CWI researchers Hannes Mühleisen and Mark Raasveldt founded the spin-off company DuckDB Labs, providing services and development for DuckDB. DuckDB is an open-source database management system aimed at efficient data analytics. It is easy to install, works very fast and within running processes. Presently, DuckDB is downloaded about 100.000 times per week.
Companies, governments and academic research groups collect ever more data. These data are stored in large databases and one of the main challenges is to extract new insights from the data as fast as possible.
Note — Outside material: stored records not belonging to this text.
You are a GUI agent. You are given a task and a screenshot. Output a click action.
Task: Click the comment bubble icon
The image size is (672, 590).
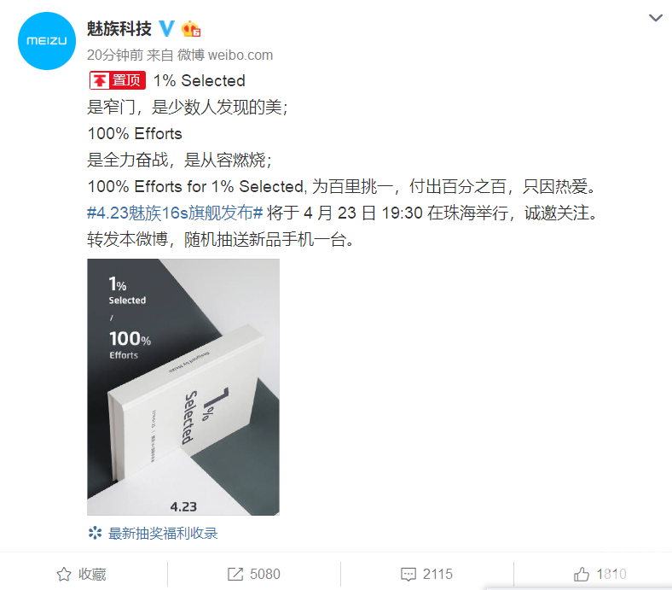(x=408, y=574)
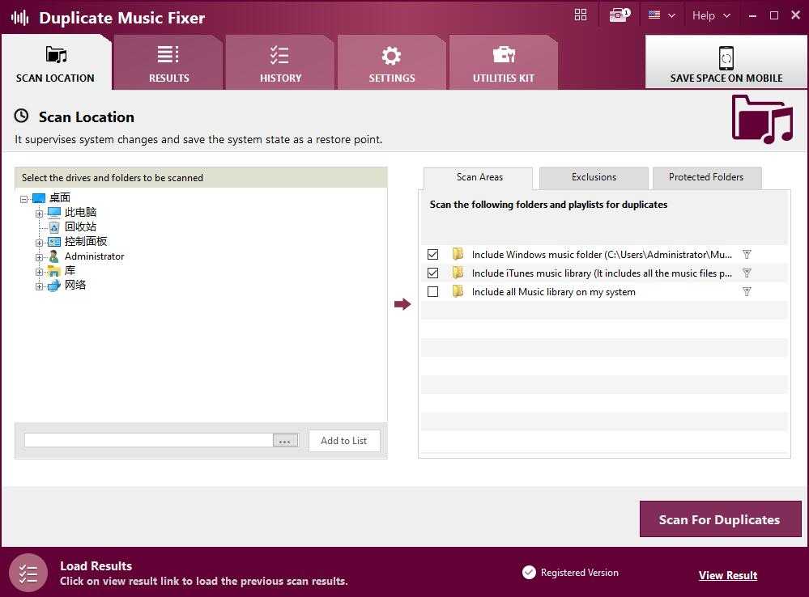809x597 pixels.
Task: Open the Exclusions tab
Action: [593, 177]
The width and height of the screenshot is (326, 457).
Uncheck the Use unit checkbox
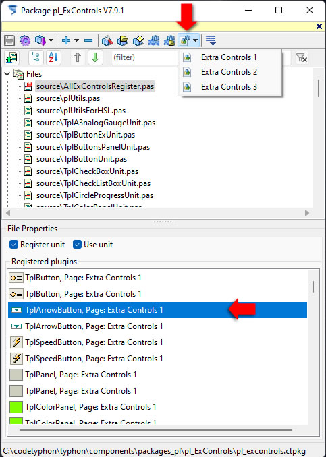coord(77,244)
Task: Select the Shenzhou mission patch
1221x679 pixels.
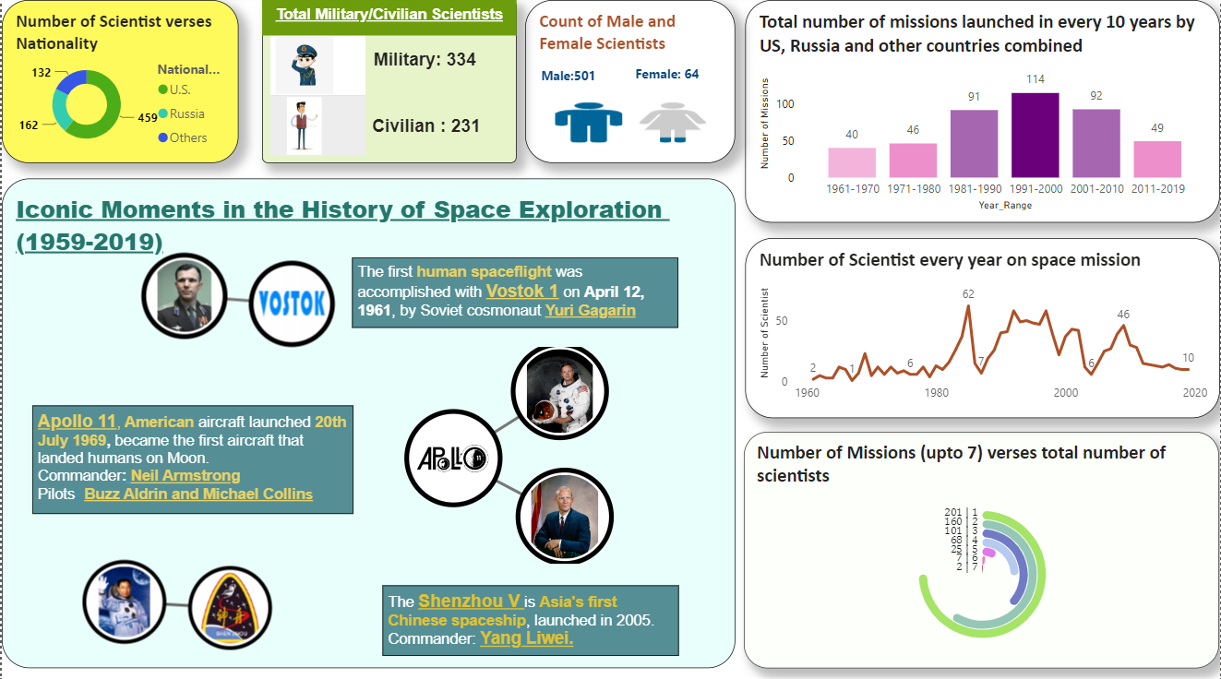Action: click(x=231, y=605)
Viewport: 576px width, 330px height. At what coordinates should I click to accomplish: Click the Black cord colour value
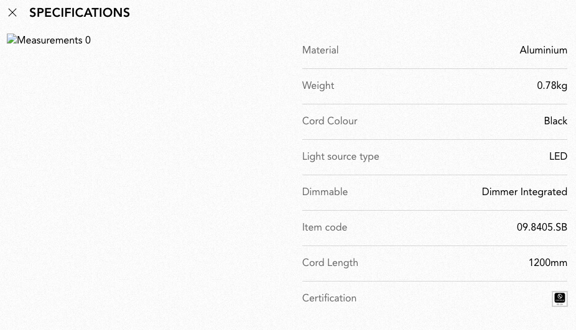click(x=555, y=121)
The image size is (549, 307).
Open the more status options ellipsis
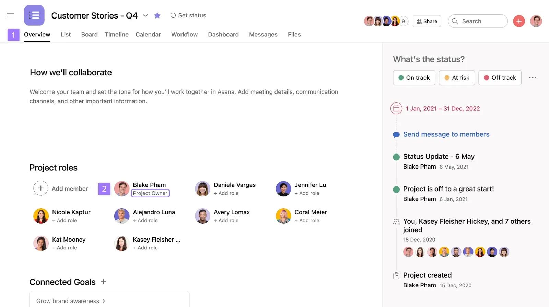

That’s one of the jobs of a database management system.
In 2019 Hannes Mühleisen and Mark Raasveldt, researchers in the Database Architectures research group at Centrum Wiskunde & Informatica (CWI), released the first open-source version of their database management system DuckDB. DuckDB is the first purpose built in-process Online Analytical Processing (OLAP)-database management system.
“DuckDB got its name because I used to have a pet duck”, Mühleisen laughs. “Ducks are amazing animals. They can fly, walk and swim, and they are quite resilient to environmental challenges. So, they are the perfect mascot for a versatile and resilient data management system.”
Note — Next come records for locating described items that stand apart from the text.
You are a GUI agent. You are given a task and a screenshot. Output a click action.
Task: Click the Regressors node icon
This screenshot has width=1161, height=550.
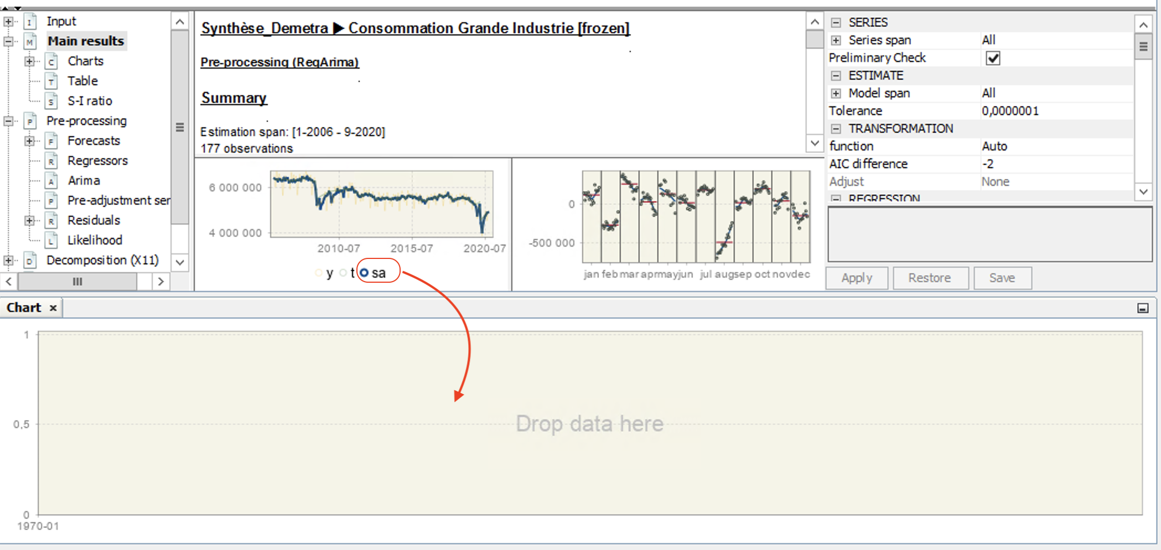[51, 161]
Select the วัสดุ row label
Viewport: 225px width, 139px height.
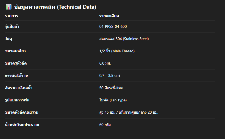(x=9, y=39)
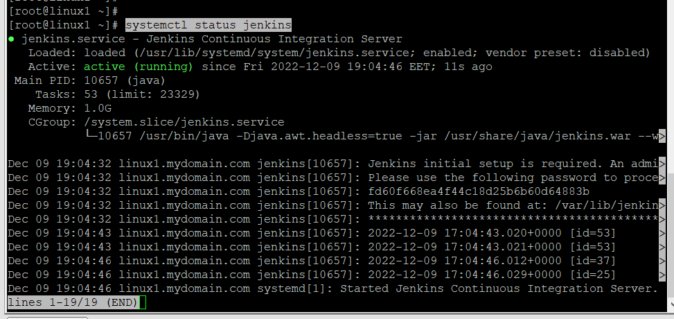Click the green cursor block after (END)

[x=142, y=302]
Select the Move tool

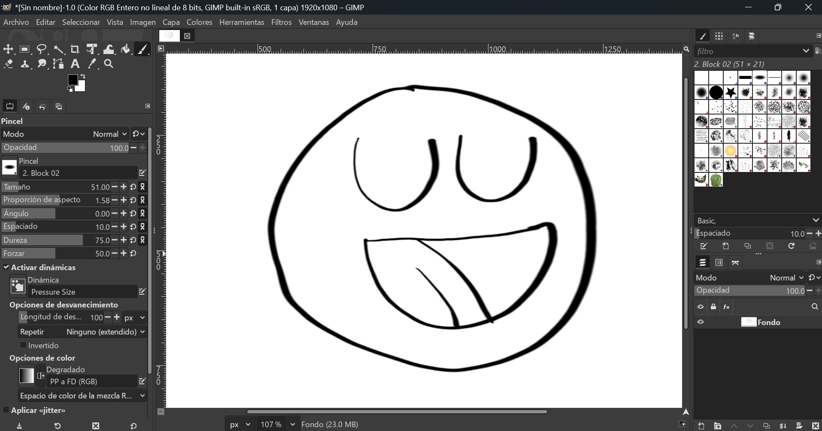pos(8,49)
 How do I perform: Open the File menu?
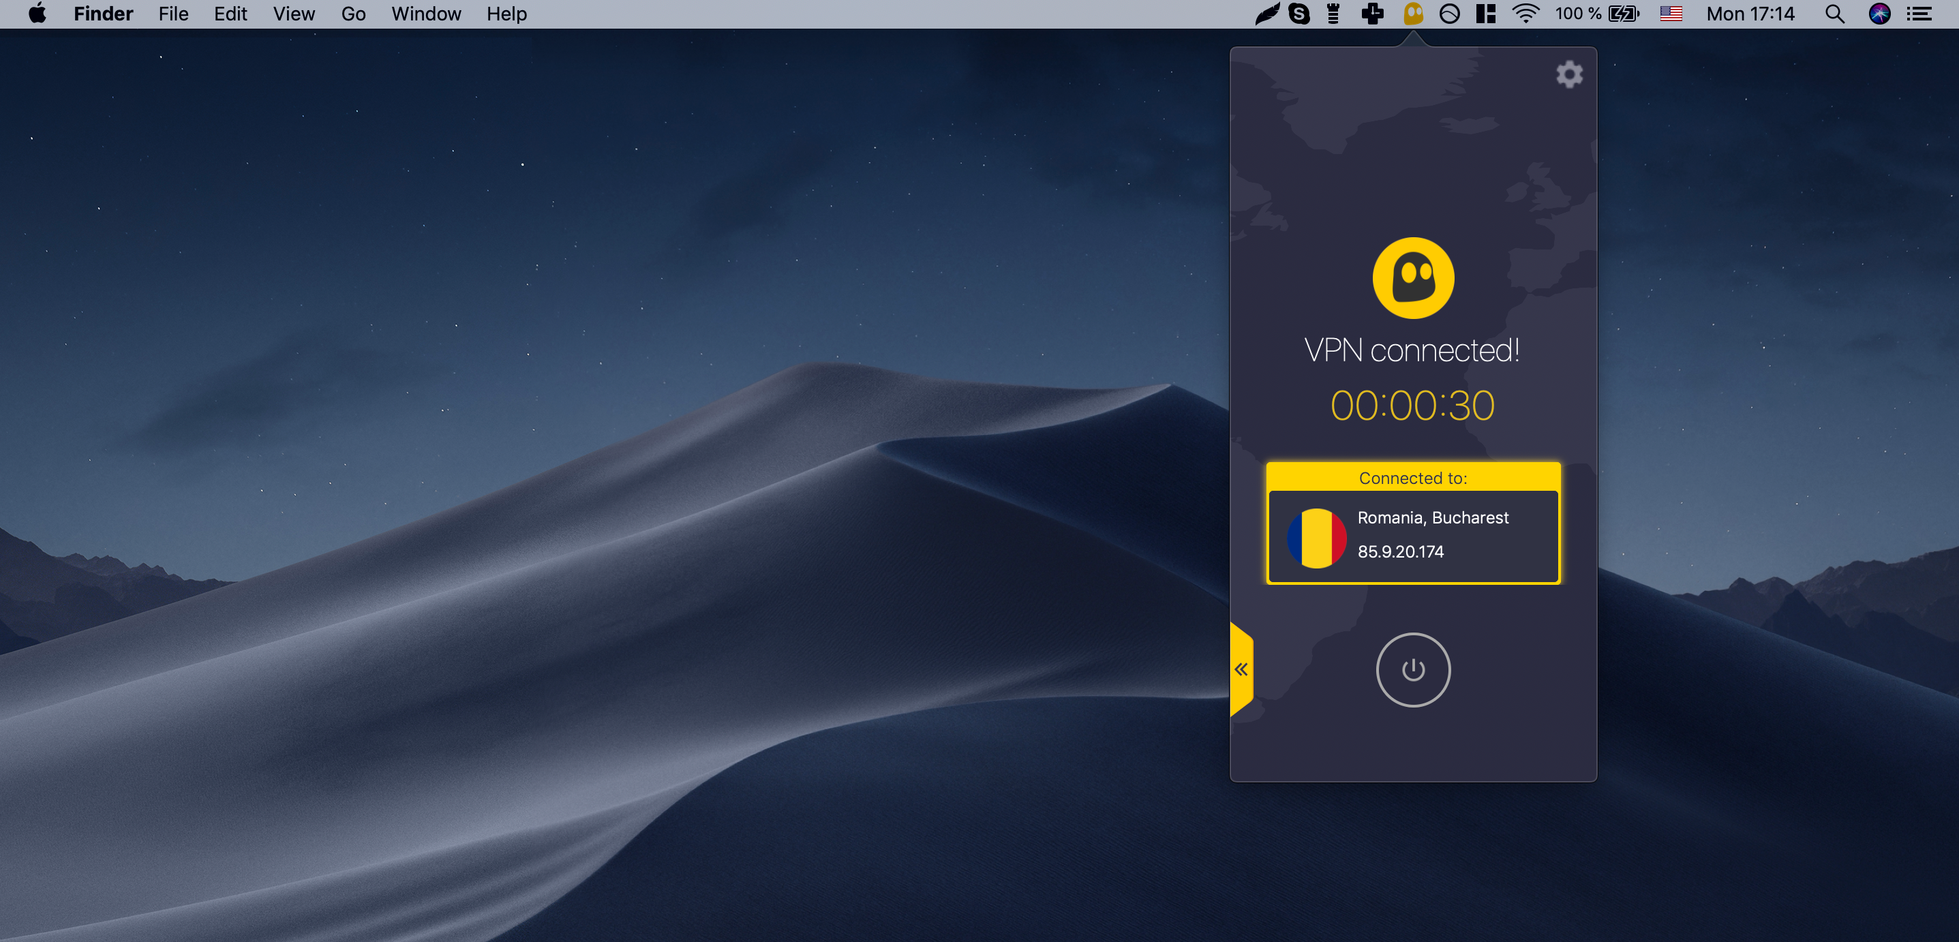173,14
Now, two years later, DuckDB has become a huge success: it is downloaded about 100.000 times per week, mainly by data scientists and corporate users. “In a world where most successful software has been developed in the corporate sector in the USA, it is remarkable that software coming out of the publicly funded research institute CWI is gaining such a traction”, says Mühleisen.
With the aim of creating an even better system, Mühleisen and Raasveldt just founded DuckDB Labs B.V. as a spin-off company from CWI. The company will act as the environment for innovative projects around DuckDB, to provide further development of the system as well as a platform for support services. Mühleisen emphasizes that DuckDB will still continue to be an Open-Source project under the current permissive MIT licence.
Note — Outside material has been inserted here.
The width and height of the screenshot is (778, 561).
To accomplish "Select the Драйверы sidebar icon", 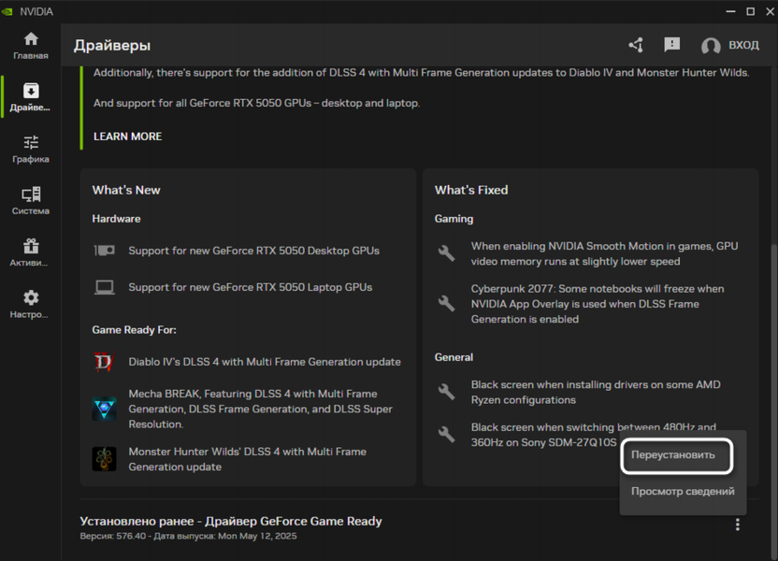I will click(x=31, y=96).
What distinguishes DuckDB from existing database management systems?
Raasveldt: “First of all, DuckDB aims at analytical use cases where it is needed to look at lots of data at the same time. Think about cases where millions of rows have to be aggregated, or where giant tables need to be combined. There are many such use cases in business reporting or in statistical analysis.”
Second, DuckDB runs inside other processes already running on the computer. Raasveldt: “If you do data analysis in Python, DuckDB will run inside Python. That creates the advantage that the data transfer is very quick. Actually, DuckDB is the first in-process OLAP-database system that manages large amounts of data. We call ourselves the ‘SQLite for analytics’. SQLite is the world’s most popular database management system, but it doesn’t do analytics.”
From the practical point of view, DuckDB is ‘lean and mean’. It is a small software package that everybody can easily install and for which no separate server is needed. Finally, DuckDB works fast. This is because DuckDB builds on state-of-the art database research origining from the CWI Datatabase Architecture group. For example, it uses a query processing technique called vectorized execution, which was developed at CWI in 2005.
DuckDB Labs is the newest addition to the list of 28 start-up companies originating at Centrum Wiskunde & Informatica in Amsterdam, a research institute in mathematics and computer science. This tradition of research-based spin-offs is in line with the CWI agenda of converting fundamental research into projects that are beneficial for the society.